• Yönergeler:
(1) Ümit Yaşar hakkındaki metne göre şu soruları cevaplayın:
(a) Ümit Yaşar hangi yıllar arasında yaşamıştır?
(b) Yazdığı mektupları hangi adrese postalar?
(c) Kaç yaşlarında şiir yazmaya heveslenmiştir?
(2) Ümit Yaşar'ı anlatan metnin devamını yazın.

• Verilen metin:
.....

1926-1984 yılları arasında yaşamış olan Ümit Yaşar Türk şiirinin önemli isimlerinden biridir. Aşkın, ayrılığın, acının, kavuşamayan âşıkların şairidir. Şiir severlere ölümü ve intiharın soğuk yüzünü en etkili şekilde anlatır. Depresif ve melankolik bir yapısıyla dikkat çeker. Üstelik de yalnızdır. Mektup yazıp, kendi adresine postalar. Ve bir süre sonra posta kutusuna gelen mektubun çok uzaklardaki sevdiğinden geldiğine inanarak sevinir. Kekemedir. Bunu kendisi de dile getirir.
"Gözlerimiz kapalı olduğumuzdan başka / Ömür boyu işimiz körebelik değil mi?
Şimdi fazla üzmüyor beni kekemeliğim / Yaşamak da bir çeşit kekemelik değil mi?"
ŞİİRE ÖZENTİSİ 'DUVARDAKİ ADAM'
Ümit Yaşar'ın şiir sevgisi çocukluğunda başladı. Anne ve babasının da etkisiyle 9-10 yaşlarında şiir yazmaya heveslendi. Çocukken evlerinde şiir okunması, annesinin o çağın ünlü ozanı Faruk Nafiz Çamlıbel'in şiirlerini ezbere bilmesi, duvarlarında ünlü şairin çerçeveli bir fotoğrafının bulunması, babasının Faruk Nafiz'i "evin ikinci adamı" olarak görmesi Ümit Yaşar'ın küçük yaşlarda şiire ilgi duymasın nedenleriydi. İlk şiir denemeleri Faruk Nafiz'e (Duvardaki adama) özentinin ürünüydü.

.....

Çıkarılan veri kayıtları
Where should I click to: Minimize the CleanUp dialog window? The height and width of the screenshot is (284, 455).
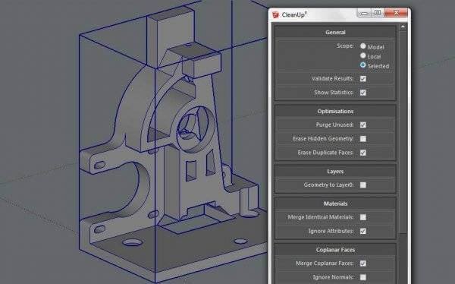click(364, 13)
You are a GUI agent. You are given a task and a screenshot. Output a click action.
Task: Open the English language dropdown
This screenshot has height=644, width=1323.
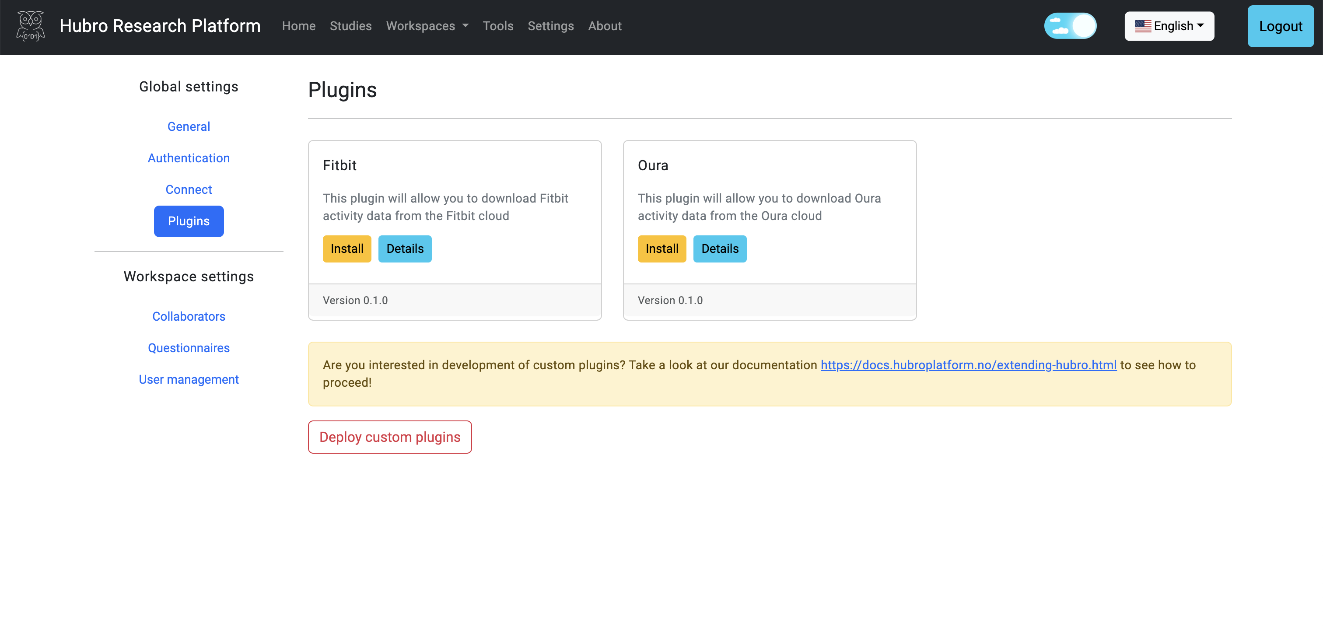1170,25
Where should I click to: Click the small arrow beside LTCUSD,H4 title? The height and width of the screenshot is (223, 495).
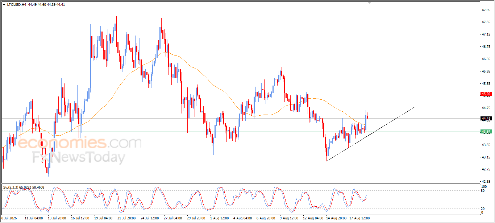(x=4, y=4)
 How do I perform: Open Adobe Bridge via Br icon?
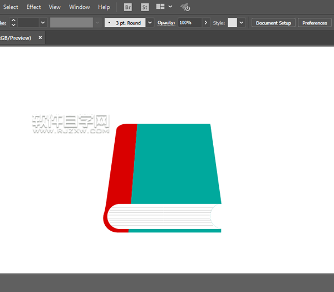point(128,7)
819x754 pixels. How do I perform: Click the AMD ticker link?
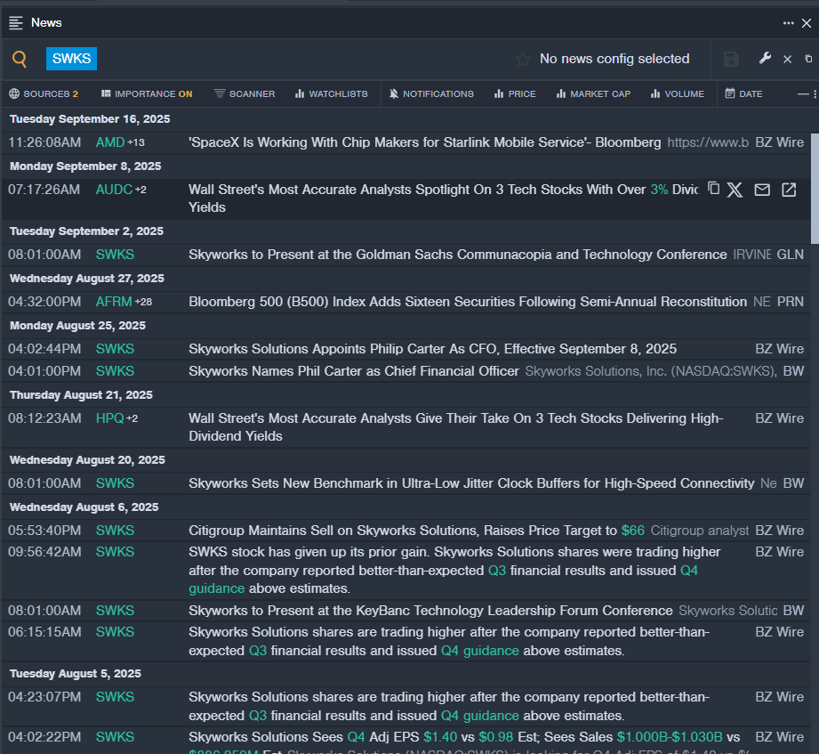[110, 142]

.....

• Yazılı cevaplar:
(1)
(a) 1926-1984 yılları arasında.
(b) Kendi adresine.
(c) 9-10 yaşlarında.

(2)
İLKOKULDA 'ŞAİR' DİYE ÇAĞIRILIR
Oğuzcan, ilkokulu bitireceği yıl, annesi ile babası geçinemeyip ayrılırlar. Bu olay onun küçücük yüreğinde derin izler bırakır. Bu yıllar, onun şiire sığındığı, üzüntülerini yazarak gidermeye çalıştığı yıllardır. Ortaokulu üç ayrı şehirde ve üç ayrı okulda okur.
Arkadaşları adını bilmez ve onu çoğu kez de "şair" diye çağırırlar. Türkçe öğretmenlerinin sevdikleri, fakat zaman zaman yazdıklarından ötürü şaşkınlığa düştükleri bir öğrenci olur. Önceleri "su birikintisi" olarak nitelendirdiği şiiri, zamanla "minik bir göl" ve "kendi yatağında kıvrıla kıvrıla, akıp giden bir ırmak" halini alır.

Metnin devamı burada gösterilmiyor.